Session Information
16 SES 02 B, Current and Emergent Theoretical and Ethical Perspectives in Research on ICT in K-12 Education and Teacher Education
Paper Session
Contribution
International large scale assessments like PISA (Programme for International Student Assessment) and ICILS (International Computer and Information Literacy Study) are without doubt most known for the so-called league tables, which provide information about the relative abilities of students across countries. But for teachers, teacher educators and developers of teaching material, they provide much more important empirically based knowledge of what characterizes tasks at different difficult levels, and what that tells about students at different ability levels: What can they be expected to do without challenge, what is their present zone of proximal development, and which tasks are they not yet able to perform. This knowledge is summed up in so-called described proficiency scales, which are developed on the basis of analysis of items of similar difficulty and detailed study of tasks at a given difficulty interval (Fraillon et al., 2015; OECD, 2014).

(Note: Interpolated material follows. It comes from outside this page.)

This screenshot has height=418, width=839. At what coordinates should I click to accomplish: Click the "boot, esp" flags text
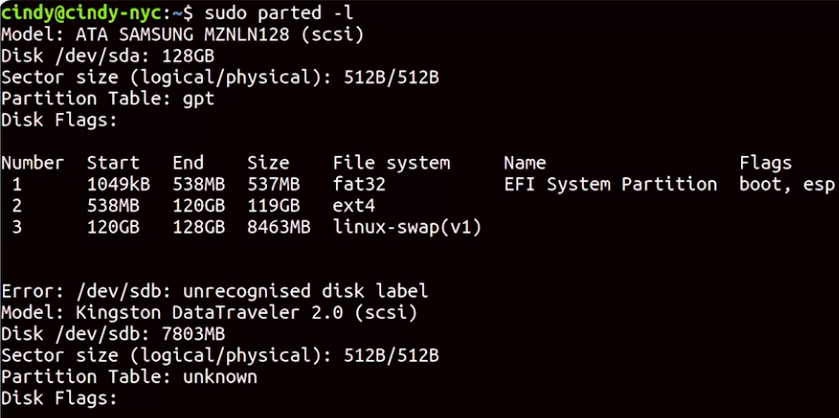coord(787,185)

In international comparisons one of the threats against validity is country DIF (Differential Item Functioning), also called item-by-country interaction. Large-scale assessments use Rasch (Rasch, 1960) or Item Response Theory (IRT) as a basis for assessing the properties and quality of the items used for assessing students’ abilities. In IRT, DIF is a measure of how much harder or easier an item is for a respondent of a given group as compared to respondents from other groups of equal ability. If students from one country find a specific item much harder or easier than students from other countries, it can impair the comparison of countries. Therefore great efforts are directed towards analyzing for DIF and removing or changing items that show DIF (e.g. Fraillon et al., 2015, p. 166ff.).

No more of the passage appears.